Effect of taxol on carbachol-induced suppression of voltage-gated Ca2+ channel current

Pretreatment of cells with 10 μM taxol had little or no effect on the transient component but significantly reduced the sustained component of IBa suppression induced by CCh (10 μM) (Figure 5B and Table 1). When taxol was used at 100 μM, the amplitude of IBa was reduced to one-third or less of the control and the sustained component of CCh action on IBa was abolished in seven out of ten cells. In the remaining three cells, a slight sustained IBa suppression was observed (Table 1). The initial transient phase of IBa suppression was still induced by CCh, although the extent was significantly smaller than the control (Figure 5C and Table 1). Baccatin III (100 μM) was without effect on the transient and sustained components of IBa suppressions induced by CCh (Table 1).

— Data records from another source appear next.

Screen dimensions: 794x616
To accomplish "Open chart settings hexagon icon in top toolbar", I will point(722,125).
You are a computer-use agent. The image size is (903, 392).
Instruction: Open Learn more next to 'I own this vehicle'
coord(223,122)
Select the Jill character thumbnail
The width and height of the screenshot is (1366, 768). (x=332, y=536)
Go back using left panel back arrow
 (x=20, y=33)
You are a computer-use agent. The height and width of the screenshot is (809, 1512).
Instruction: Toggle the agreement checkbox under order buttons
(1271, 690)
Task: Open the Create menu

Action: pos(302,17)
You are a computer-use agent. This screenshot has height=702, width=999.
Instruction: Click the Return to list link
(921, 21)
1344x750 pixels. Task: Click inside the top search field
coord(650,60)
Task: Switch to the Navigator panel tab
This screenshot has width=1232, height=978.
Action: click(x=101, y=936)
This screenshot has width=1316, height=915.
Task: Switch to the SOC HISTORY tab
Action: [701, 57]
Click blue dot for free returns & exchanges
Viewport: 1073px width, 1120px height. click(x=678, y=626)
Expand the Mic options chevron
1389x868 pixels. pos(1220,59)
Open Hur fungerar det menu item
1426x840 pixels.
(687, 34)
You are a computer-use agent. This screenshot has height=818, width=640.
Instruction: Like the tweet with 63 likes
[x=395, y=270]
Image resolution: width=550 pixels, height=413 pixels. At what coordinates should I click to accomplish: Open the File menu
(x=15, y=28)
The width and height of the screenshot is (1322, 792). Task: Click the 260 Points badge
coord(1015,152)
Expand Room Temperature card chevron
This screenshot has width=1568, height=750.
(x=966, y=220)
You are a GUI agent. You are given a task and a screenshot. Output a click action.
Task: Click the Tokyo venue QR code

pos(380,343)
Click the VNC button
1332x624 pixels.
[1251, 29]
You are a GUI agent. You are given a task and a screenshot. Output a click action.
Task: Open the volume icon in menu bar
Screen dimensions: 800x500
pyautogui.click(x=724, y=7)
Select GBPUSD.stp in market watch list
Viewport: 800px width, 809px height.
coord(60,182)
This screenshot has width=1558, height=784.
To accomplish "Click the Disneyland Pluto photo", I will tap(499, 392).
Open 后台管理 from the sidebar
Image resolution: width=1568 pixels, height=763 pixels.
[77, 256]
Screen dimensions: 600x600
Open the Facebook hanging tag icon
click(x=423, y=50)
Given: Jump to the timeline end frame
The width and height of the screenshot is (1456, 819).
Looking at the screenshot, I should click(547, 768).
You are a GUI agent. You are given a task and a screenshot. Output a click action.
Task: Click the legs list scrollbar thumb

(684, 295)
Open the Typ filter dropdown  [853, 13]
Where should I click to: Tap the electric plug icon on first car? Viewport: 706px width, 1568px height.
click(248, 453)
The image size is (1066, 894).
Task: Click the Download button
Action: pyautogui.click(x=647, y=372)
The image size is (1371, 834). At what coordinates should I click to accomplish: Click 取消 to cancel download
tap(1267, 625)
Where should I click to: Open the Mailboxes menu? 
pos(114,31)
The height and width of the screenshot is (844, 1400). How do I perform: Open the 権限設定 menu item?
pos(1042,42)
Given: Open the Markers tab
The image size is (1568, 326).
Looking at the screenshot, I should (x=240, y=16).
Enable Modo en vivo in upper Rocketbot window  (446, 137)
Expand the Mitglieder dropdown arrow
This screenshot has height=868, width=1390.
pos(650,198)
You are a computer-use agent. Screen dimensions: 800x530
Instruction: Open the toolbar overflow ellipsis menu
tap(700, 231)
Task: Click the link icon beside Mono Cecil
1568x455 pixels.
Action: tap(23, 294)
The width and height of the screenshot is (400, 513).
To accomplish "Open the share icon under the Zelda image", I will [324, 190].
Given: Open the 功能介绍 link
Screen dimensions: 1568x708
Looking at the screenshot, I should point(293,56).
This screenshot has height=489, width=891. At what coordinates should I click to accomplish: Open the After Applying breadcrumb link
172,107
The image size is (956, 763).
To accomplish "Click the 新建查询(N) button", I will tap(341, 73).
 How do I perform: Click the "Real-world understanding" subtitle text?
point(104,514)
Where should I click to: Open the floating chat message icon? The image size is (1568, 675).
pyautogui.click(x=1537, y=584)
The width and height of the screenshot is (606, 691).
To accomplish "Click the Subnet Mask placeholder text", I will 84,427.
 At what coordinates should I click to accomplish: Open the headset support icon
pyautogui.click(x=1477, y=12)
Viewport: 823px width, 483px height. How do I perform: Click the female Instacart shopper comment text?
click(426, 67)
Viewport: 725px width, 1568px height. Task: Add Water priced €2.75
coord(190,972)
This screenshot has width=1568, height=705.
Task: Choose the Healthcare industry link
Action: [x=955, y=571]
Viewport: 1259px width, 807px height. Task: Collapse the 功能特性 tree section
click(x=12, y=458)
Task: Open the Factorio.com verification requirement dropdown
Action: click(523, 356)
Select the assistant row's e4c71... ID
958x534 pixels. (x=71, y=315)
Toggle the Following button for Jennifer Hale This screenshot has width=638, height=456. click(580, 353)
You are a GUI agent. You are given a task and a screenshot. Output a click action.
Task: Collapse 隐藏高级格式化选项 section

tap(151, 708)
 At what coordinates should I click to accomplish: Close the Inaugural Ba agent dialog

The inhibitory effects of taxol (100 μM) on the CCh action on IBa as well as IBa itself were not observed in cells pretreated for 30 min: These cells responded to CCh (10 μM) by IBa suppression with transient (49.2±17.4%, n=3) and sustained (58.4±10.9%, n=4) components, which were not significantly different from mean values in time-matched control cells (52.8±10.9%, n=4 and 41.7±9.1%, n=5). Thus, the inhibitory effects of taxol on the CCh action on IBa seemed to develop with a similar time course to that on IBa itself.

It is, therefore, likely that the CCh action on IBa is reduced in time when microtubule cytoskeleton has already been polymerized.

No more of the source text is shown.